Sistem kontrol dapat direalisasikan jika sudut target joint dan penjadwalan
stimulasi otot tersedia. Sudut target joint dan jadwal stimulasi merupakan
komponen yang harus ada untuk merealisasikan kontrol cycle-to-cycle.
8
1.5 Tujuan Penelitian
Tujuan dari penelitian ini adalah untuk menguji kemampuan kontrol cycle-
to-cyle untuk mengontrol gerakan mengayun kaki dari gaya berjalan FES. Durasi
burst yang akan diberikan pada sistem musculo-skeletal akan ditentukan oleh
kontroler adaptif fuzzy reinforcement learning. Kontroler adaptif dibutuhkan
karena respon subjek yang berbeda-beda dan karakteristik otot yang berubah dari
waktu ke waktu selama diberikan stimulasi listrik.

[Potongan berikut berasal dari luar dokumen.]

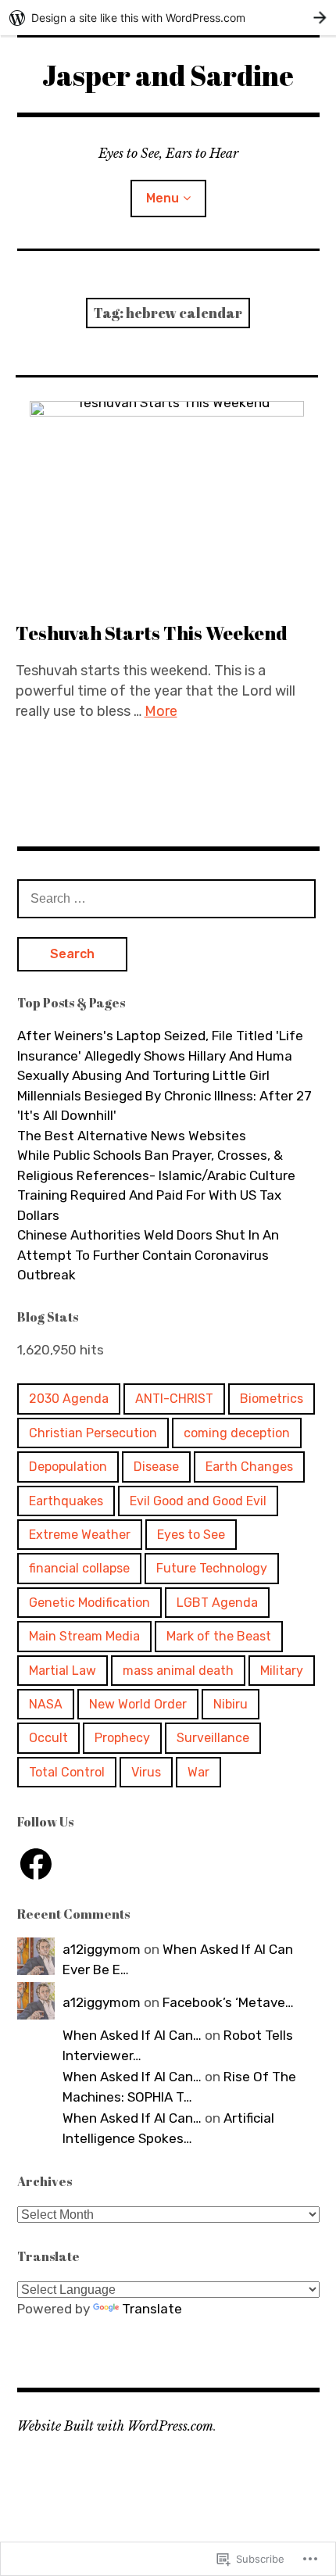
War (198, 1772)
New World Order (138, 1704)
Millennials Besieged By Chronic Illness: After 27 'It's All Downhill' (164, 1106)
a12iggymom (102, 1949)
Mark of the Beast (218, 1636)
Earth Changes (249, 1466)
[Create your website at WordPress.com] (168, 17)
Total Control (67, 1772)
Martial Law (62, 1670)
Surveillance (213, 1737)
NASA (46, 1704)
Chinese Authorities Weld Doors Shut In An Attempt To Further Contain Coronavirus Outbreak (148, 1255)
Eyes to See (191, 1534)
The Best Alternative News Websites (131, 1135)
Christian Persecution (93, 1433)
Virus (146, 1772)
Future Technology (211, 1568)
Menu (162, 198)
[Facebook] (36, 1864)
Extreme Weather (79, 1534)
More (161, 711)
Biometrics (271, 1398)
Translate (152, 2309)
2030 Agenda (69, 1398)
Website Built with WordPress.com (115, 2426)
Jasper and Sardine (168, 75)
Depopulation (68, 1466)
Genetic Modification (89, 1602)
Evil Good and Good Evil (198, 1501)
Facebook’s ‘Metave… (228, 2002)
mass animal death (178, 1670)
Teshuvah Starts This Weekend (152, 633)
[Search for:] (166, 898)
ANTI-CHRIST (174, 1398)
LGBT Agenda (217, 1602)
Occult (48, 1737)
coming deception (237, 1433)
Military (281, 1670)
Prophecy (122, 1737)
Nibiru (230, 1704)
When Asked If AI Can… (132, 2035)
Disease (156, 1466)
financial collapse (79, 1568)
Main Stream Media (84, 1636)
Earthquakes (66, 1501)
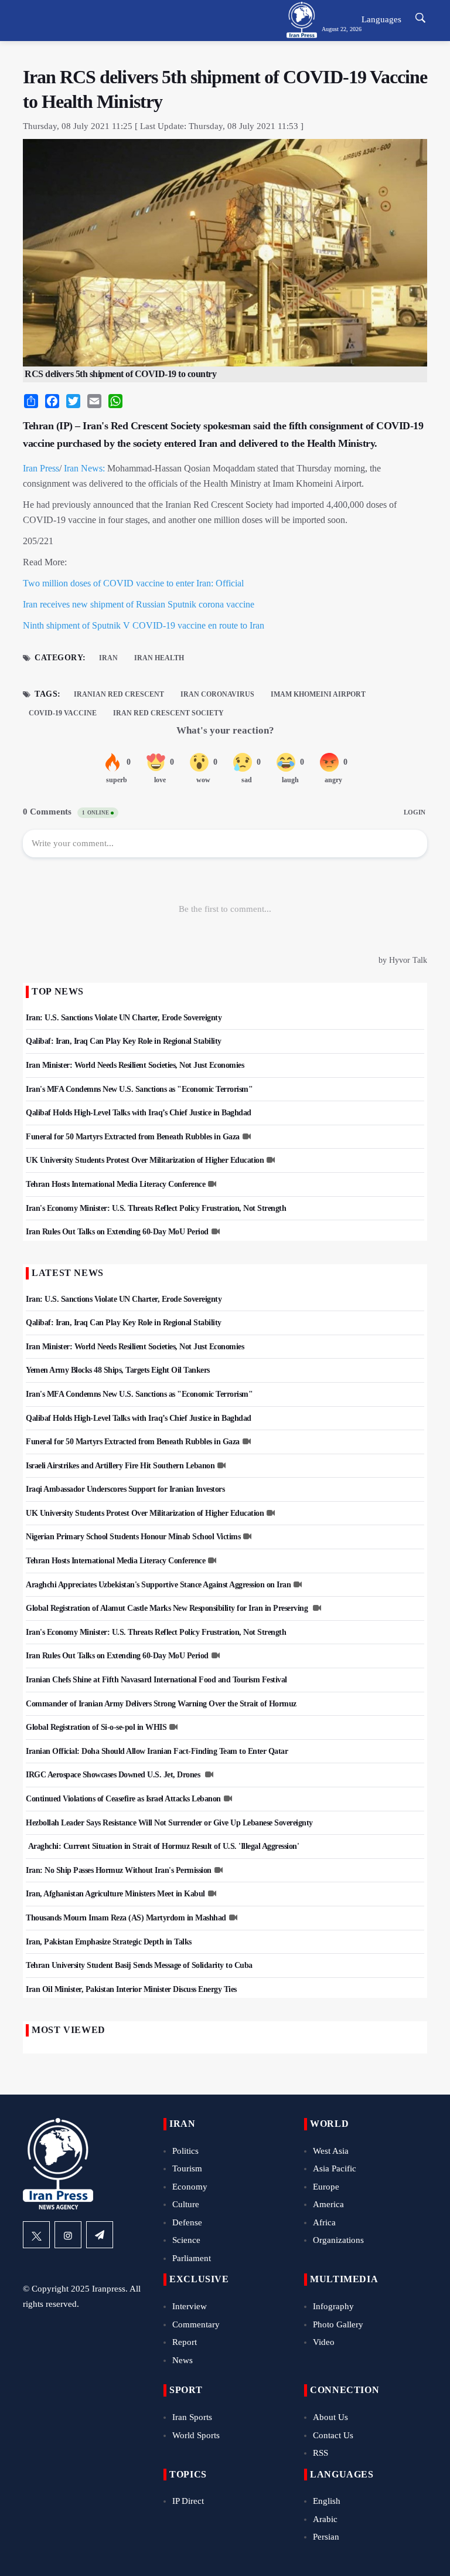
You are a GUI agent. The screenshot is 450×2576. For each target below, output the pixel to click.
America (328, 2204)
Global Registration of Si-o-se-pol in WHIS (96, 1727)
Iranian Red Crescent (119, 694)
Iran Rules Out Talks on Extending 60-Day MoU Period (117, 1231)
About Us (330, 2417)
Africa (324, 2222)
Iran (108, 658)
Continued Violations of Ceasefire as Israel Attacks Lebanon (123, 1798)
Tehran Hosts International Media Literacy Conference (115, 1184)
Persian (326, 2536)
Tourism (187, 2168)
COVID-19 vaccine (63, 713)
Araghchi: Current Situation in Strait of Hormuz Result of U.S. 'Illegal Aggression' (162, 1846)
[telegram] (99, 2234)
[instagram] (67, 2234)
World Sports (196, 2435)
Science (186, 2240)
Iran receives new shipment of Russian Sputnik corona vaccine (138, 604)
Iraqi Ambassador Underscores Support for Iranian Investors (125, 1489)
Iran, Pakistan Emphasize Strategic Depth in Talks (109, 1941)
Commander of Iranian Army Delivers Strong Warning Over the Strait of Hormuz (161, 1703)
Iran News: (84, 468)
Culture (185, 2204)
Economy (189, 2186)
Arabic (325, 2519)
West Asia (331, 2151)
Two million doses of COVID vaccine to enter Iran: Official (133, 583)
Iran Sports (192, 2417)
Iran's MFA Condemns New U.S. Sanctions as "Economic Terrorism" (139, 1089)
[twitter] (36, 2234)
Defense (187, 2222)
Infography (333, 2306)
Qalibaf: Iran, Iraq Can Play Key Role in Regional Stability (123, 1041)
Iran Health (159, 658)
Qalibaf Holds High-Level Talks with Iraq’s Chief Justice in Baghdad (138, 1112)
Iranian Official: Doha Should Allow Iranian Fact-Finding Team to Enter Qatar (157, 1751)
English (326, 2501)
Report (184, 2342)
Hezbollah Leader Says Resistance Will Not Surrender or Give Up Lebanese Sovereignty (169, 1822)
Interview (189, 2306)
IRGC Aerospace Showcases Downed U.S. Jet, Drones (114, 1774)
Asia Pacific (334, 2168)
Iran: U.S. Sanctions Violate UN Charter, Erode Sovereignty (123, 1017)
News (182, 2360)
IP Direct (188, 2501)
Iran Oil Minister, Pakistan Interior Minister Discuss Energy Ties (131, 1989)
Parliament (191, 2258)
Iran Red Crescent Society (168, 713)
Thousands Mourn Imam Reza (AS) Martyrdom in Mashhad (126, 1917)
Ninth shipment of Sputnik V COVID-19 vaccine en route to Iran (143, 625)
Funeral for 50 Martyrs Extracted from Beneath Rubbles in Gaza (133, 1136)
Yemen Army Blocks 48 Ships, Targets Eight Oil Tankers (118, 1370)
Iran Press (41, 468)
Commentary (196, 2324)
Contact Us (333, 2435)
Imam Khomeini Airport (318, 694)
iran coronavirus (217, 694)
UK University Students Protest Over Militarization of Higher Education (145, 1160)
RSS (320, 2453)
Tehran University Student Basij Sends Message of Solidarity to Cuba (139, 1965)
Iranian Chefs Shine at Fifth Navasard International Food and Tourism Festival (156, 1679)
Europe (326, 2186)
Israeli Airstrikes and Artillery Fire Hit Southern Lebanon (120, 1465)
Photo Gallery (338, 2324)
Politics (185, 2151)
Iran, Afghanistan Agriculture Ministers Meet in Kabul (115, 1893)
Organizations (338, 2240)
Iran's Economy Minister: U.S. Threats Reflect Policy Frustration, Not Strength (156, 1208)
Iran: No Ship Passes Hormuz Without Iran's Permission (119, 1870)
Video (324, 2342)
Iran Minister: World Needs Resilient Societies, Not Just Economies (135, 1065)
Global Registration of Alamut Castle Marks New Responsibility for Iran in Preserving (168, 1608)
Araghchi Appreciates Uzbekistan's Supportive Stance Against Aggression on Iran (158, 1584)
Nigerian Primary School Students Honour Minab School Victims (133, 1536)
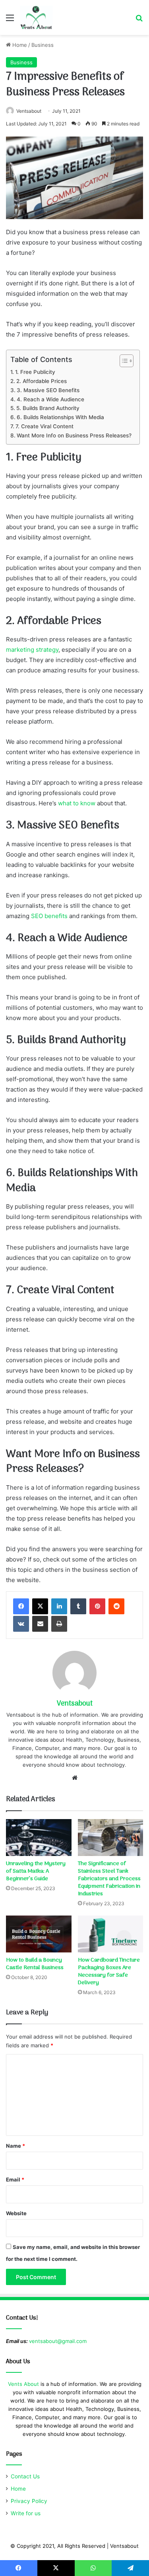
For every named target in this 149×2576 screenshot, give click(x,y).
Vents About (23, 2384)
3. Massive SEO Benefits (48, 390)
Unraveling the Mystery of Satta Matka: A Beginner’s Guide (36, 1871)
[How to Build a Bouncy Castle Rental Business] (39, 1934)
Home (19, 45)
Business (42, 45)
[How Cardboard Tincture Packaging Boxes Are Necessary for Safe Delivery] (110, 1934)
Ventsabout (28, 111)
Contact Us (25, 2476)
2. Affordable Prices (41, 381)
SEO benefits (49, 916)
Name (15, 2146)
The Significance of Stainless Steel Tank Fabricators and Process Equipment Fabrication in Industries (109, 1878)
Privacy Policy (29, 2501)
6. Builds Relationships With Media (60, 417)
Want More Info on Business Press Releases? (74, 435)
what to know (76, 803)
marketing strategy (32, 649)
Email (15, 2179)
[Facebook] (21, 1606)
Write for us (26, 2513)
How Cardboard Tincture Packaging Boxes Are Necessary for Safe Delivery (109, 1971)
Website (16, 2213)
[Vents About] (36, 17)
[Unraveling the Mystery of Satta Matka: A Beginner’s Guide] (39, 1837)
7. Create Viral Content (44, 426)
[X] (40, 1606)
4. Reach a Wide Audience (50, 399)
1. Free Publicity (35, 372)
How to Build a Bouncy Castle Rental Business (35, 1964)
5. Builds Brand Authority (47, 408)
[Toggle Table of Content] (123, 361)
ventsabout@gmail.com (58, 2341)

Pemberian FES pada penelitian ini diharapkan dapat merestorasi
kemampuan mengayun pada knee joint flexion dan ekstension. Penelitian ini
dibatasi pada satu joint yaitu knee joint. Pengujian kontroller FES Fuzzy
Reinforcement Learning dilakukan dengan memberikan stimulasi pada otot
harmsting dan vastus pada subjek normal.
1.6 Kontribusi
Diharapkan dengan penelitian ini dapat dikembangkan stimulator listrik
sebagai rehabilitasi kemampuan kontraksi otot. Pengembangan ini dilakukan
dengan menambah algoritma fuzzy Reinforcement Learning untuk mengatasi
permasalahan pada saat pemberian stimulasi yaitu respon subjek yang berbeda-
beda dan karakteristik otot yang berubah dari waktu ke waktu. Diharapkan dengan
pengembangan dengan algoritma Fuzzy einforcement Learning mampu
membantu rumah sakit dan klinik fisioterapi dalam menangani penderita paralisis
mengembalikan fungsi geraknya.
1.7 Ruang Lingkup
Bab 1 pada buku ini akan mengulas tinjauan fisiologis FES sebagai terapi
bagi penderita paralysis, metode kontrol cycle-to-cycle, tujuan penelitian dan
kontribusi penelitian. Bab 2 mengulas perancangan perangkat keras FES,
pengukuran keluaran FES dan pengujian open loop FES pada subjek normal. Bab
3 berisi tentang perancangan kontroller adaptif Fuzzy Reinforcement Learning
sebagai closed- loop dari rangkaian FES. Bab 4 memuat hasil eksperimen FES
yang telah diberi kontroller adaptif pada subjek normal, bab 5 merupakan
kesimpulan dari penelitian yang dilakukan.